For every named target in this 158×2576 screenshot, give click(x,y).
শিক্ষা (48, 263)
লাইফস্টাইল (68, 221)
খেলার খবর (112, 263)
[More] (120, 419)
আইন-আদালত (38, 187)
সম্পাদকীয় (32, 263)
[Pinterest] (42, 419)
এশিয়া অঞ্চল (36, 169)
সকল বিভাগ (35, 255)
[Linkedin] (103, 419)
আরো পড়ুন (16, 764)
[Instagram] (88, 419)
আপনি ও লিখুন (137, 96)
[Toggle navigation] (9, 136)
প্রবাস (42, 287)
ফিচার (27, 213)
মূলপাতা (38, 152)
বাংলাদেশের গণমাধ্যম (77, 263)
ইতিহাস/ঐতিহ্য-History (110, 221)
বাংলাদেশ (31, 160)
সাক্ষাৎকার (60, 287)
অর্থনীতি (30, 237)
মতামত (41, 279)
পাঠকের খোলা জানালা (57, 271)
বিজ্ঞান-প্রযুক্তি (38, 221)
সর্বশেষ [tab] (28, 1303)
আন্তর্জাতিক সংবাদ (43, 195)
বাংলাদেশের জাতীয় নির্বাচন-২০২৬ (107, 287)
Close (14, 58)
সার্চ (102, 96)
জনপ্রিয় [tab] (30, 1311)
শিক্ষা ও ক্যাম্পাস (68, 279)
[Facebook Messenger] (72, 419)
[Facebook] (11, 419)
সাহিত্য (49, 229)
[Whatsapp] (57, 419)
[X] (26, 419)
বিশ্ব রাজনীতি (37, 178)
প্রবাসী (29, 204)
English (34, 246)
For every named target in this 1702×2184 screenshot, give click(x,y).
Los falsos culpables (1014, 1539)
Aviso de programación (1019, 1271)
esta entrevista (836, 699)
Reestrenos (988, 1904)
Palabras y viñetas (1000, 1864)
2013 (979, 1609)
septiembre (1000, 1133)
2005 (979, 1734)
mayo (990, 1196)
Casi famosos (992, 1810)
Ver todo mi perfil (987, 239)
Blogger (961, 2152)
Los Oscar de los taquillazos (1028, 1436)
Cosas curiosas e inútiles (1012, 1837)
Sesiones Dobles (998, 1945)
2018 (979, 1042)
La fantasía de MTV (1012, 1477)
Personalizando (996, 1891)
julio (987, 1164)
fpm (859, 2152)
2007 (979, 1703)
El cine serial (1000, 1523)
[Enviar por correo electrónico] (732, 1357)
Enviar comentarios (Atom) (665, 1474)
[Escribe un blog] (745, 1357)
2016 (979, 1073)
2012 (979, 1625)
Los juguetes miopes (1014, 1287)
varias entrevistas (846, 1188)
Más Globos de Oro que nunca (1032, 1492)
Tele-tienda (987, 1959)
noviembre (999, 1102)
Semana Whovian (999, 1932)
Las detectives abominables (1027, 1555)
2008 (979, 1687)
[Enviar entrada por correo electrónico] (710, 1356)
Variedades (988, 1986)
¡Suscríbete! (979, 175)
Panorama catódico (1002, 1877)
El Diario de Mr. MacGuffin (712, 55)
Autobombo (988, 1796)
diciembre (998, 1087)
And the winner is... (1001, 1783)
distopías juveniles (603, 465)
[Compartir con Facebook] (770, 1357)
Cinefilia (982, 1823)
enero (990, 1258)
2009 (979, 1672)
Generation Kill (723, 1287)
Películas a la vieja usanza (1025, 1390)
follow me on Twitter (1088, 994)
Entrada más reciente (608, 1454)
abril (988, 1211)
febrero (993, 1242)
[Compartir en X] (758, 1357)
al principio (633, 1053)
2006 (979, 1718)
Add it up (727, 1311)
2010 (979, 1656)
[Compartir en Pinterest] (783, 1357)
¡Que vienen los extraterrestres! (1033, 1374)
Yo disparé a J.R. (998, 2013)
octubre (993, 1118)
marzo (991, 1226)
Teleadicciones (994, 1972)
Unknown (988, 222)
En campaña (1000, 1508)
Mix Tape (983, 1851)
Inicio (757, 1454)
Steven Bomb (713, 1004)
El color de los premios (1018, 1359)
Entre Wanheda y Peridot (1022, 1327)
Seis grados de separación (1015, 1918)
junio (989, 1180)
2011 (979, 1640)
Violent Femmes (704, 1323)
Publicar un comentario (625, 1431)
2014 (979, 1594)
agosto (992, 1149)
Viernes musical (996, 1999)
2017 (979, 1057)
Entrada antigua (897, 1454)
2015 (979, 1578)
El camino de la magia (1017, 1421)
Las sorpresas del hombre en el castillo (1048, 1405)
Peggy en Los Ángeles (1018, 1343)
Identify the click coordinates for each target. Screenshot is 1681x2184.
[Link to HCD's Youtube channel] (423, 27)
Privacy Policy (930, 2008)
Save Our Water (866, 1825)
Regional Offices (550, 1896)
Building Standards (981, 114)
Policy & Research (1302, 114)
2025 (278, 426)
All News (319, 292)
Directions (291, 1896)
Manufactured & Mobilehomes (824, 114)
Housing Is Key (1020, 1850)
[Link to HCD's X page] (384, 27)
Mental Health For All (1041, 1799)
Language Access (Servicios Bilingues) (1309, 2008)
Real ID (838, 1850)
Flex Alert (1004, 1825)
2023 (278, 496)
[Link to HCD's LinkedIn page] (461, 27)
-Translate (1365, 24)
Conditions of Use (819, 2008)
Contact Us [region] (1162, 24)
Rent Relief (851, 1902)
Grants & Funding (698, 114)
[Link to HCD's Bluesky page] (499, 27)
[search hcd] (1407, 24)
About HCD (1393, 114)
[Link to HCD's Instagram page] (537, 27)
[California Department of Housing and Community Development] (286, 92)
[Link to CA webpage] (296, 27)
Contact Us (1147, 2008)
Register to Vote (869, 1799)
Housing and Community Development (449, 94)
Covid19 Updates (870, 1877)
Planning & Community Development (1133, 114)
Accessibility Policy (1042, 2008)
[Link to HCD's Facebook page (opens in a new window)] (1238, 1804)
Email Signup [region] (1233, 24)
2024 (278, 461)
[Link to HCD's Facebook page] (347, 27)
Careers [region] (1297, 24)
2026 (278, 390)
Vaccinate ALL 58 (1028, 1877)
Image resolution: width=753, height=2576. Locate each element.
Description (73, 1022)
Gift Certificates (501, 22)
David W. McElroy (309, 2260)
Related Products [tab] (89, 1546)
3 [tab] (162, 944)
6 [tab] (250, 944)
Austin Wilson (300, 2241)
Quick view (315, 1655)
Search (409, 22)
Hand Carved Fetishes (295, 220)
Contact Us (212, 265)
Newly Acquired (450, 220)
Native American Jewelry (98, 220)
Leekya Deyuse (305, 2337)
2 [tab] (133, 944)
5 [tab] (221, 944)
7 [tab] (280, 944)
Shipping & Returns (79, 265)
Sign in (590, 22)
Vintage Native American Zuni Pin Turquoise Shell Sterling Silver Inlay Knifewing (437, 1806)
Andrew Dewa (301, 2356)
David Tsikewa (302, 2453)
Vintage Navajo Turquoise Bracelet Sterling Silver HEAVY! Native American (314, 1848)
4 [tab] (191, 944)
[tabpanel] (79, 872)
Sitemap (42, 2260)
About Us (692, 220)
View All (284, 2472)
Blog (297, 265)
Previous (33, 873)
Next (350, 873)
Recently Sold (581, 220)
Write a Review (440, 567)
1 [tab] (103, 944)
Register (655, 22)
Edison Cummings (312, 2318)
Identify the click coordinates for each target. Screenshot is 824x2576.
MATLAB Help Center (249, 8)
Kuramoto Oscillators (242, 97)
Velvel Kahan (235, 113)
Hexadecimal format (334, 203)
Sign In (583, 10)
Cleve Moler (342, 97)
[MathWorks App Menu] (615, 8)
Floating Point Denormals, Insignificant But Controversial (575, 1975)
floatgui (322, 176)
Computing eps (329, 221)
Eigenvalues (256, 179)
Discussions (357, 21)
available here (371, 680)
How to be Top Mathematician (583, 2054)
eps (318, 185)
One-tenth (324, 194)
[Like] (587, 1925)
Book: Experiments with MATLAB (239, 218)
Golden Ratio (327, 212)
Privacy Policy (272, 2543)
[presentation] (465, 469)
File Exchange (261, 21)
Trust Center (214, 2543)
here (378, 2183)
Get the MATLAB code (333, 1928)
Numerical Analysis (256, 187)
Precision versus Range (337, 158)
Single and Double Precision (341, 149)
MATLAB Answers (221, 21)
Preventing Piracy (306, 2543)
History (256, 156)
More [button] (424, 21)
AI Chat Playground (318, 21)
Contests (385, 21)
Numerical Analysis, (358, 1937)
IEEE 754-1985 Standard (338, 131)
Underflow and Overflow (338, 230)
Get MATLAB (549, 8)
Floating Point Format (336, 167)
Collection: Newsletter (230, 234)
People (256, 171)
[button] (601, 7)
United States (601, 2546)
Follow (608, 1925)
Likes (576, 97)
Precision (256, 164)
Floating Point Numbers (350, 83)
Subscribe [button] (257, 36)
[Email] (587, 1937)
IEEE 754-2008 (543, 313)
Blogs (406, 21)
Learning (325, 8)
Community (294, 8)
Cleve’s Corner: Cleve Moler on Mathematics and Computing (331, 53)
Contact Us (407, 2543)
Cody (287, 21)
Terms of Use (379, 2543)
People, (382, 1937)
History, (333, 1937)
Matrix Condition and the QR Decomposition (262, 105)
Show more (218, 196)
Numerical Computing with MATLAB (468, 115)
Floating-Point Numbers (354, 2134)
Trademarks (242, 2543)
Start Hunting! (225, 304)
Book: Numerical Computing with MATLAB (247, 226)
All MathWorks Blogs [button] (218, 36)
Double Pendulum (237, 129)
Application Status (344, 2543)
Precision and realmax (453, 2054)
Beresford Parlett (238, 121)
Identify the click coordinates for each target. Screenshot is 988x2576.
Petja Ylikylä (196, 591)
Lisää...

- - - - -

## Prompt
Copy range, inclusive: the line holding "Accessibility Policy (1042, 2008)" to the line holding "5 [tab] (221, 944)". Reproduce exactly those lines of the records above and no others.

## Exercise solution
Accessibility Policy (1042, 2008)
[Link to HCD's Facebook page (opens in a new window)] (1238, 1804)
Email Signup [region] (1233, 24)
2024 (278, 461)
[Link to HCD's Facebook page] (347, 27)
Careers [region] (1297, 24)
2026 (278, 390)
Vaccinate ALL 58 (1028, 1877)
Image resolution: width=753, height=2576. Locate each element.
Description (73, 1022)
Gift Certificates (501, 22)
David W. McElroy (309, 2260)
Related Products [tab] (89, 1546)
3 [tab] (162, 944)
6 [tab] (250, 944)
Austin Wilson (300, 2241)
Quick view (315, 1655)
Search (409, 22)
Hand Carved Fetishes (295, 220)
Contact Us (212, 265)
Newly Acquired (450, 220)
Native American Jewelry (98, 220)
Leekya Deyuse (305, 2337)
2 [tab] (133, 944)
5 [tab] (221, 944)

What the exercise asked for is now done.